# High Risk (of loss) and High Yield



## Investor (21 May 2005)

In The Age newspaper today, a timely warning. The next property downturn (it has started) is the third that I have seen during my career (previously in the banking industry; now as a full time investor). 

*Thousands invest believing wrongly that property is safe, writes Anne Lampe.*

A decade and a half ago, Macquarie Bank high-flyer Bill Moss was called in to help sort through the twisted wreckage of the Estate Mortgage Trust. Along with the Pyramid Building Society, thousands of investors lost their life savings after putting their money into what they thought was rock-solid real estate.

He remembers it as a scary, heartbreaking and sobering experience. Estate Mortgage advertised itself as "better than a bank", offering high-yield securities of 17.5 per cent with an advertising blitz that featured prominent radio personalities.

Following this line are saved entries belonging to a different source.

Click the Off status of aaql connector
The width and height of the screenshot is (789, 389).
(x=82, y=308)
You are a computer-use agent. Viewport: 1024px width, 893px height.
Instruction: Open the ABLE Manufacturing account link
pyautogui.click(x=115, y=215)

In the past 12 months, a range of property companies have once again launched huge marketing campaigns, with promises of guaranteed yields of 9 per cent - almost twice that available on term deposits. "One of my great sayings in the property markets is that people forget risk," Moss says.

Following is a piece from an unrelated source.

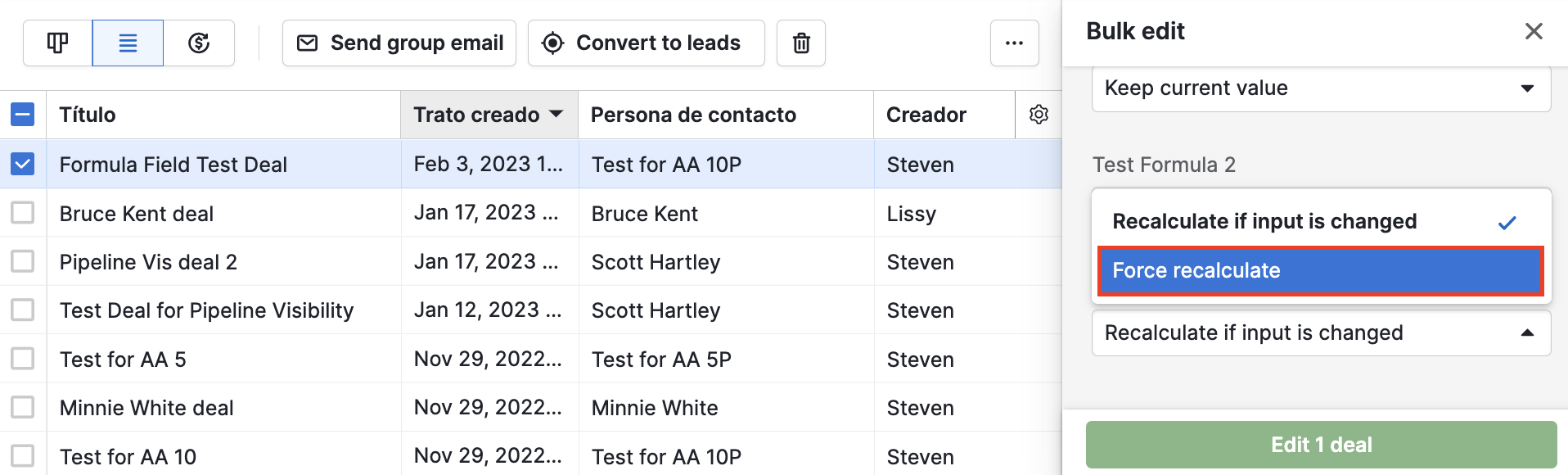Click the checkmark on Recalculate if input changed
Image resolution: width=1568 pixels, height=475 pixels.
coord(1508,220)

"Ultimately, when you have a long cycle, people just assume if you buy real estate you will make money; if you develop real estate you will make more money. And people forget that the driving criteria for real estate is supply and demand, and location, location, location. If you do a wrong project, you will lose money."

Moss is the head of Macquarie Bank's banking and property division, and he fears that time has dimmed investors' memories, which have been overtaken by one of the biggest residential property booms in Australian history. He also believes the market conditions now are similar to those he witnessed in the late 1980s.

The property boom has well and truly cooled. *Prices for residential real estate, particularly units, has weakened significantly during this year and auction clearance rates have struggled to get above 50 per cent.* With the long time lags associated with property development, money raised during a boom may evaporate if the development is completed after a significant downturn.

In recent years, money has been pouring into property-based debenture and finance companies offering a range of high-interest securities.

Earlier this year, the Australian Securities and Investments Commission estimated that as much as $1.8 billion had been raised.

*ASIC was concerned enough to issue a blunt warning to would-be investors. "High-yield debentures are typically a risky investment, and there is no guarantee that investors will get their money back," ASIC said.*

Concerned with the aggressive advertising used by some companies, it highlighted the emotive language employed to lure cash.

"These advertisements played on many older people's need for a fixed, secure income, and used words like secure or secured," ASIC's fixed-interest report stated.

At the moment, there are 12 companies advertising for funds. One promoter boasts that he is attracting $10 million a month in new funds, in response to a high-profile $2 million advertising campaign last financial year.

Many of the ads feature laughing retirees, often frolicking with grandchildren and entertaining friends and family. They push the line that the investments are high fixed-interest securities, and talk about investors who can "sleep soundly", who make "sound investments", and invest with "certainty".

One company, Fincorp Investments, reassures potential investors they can earn a 9.75 per cent return per annum and "invest with certainty".

The ad continues: "Prudent investors . . . want a strong measure of security so they can sleep soundly at night."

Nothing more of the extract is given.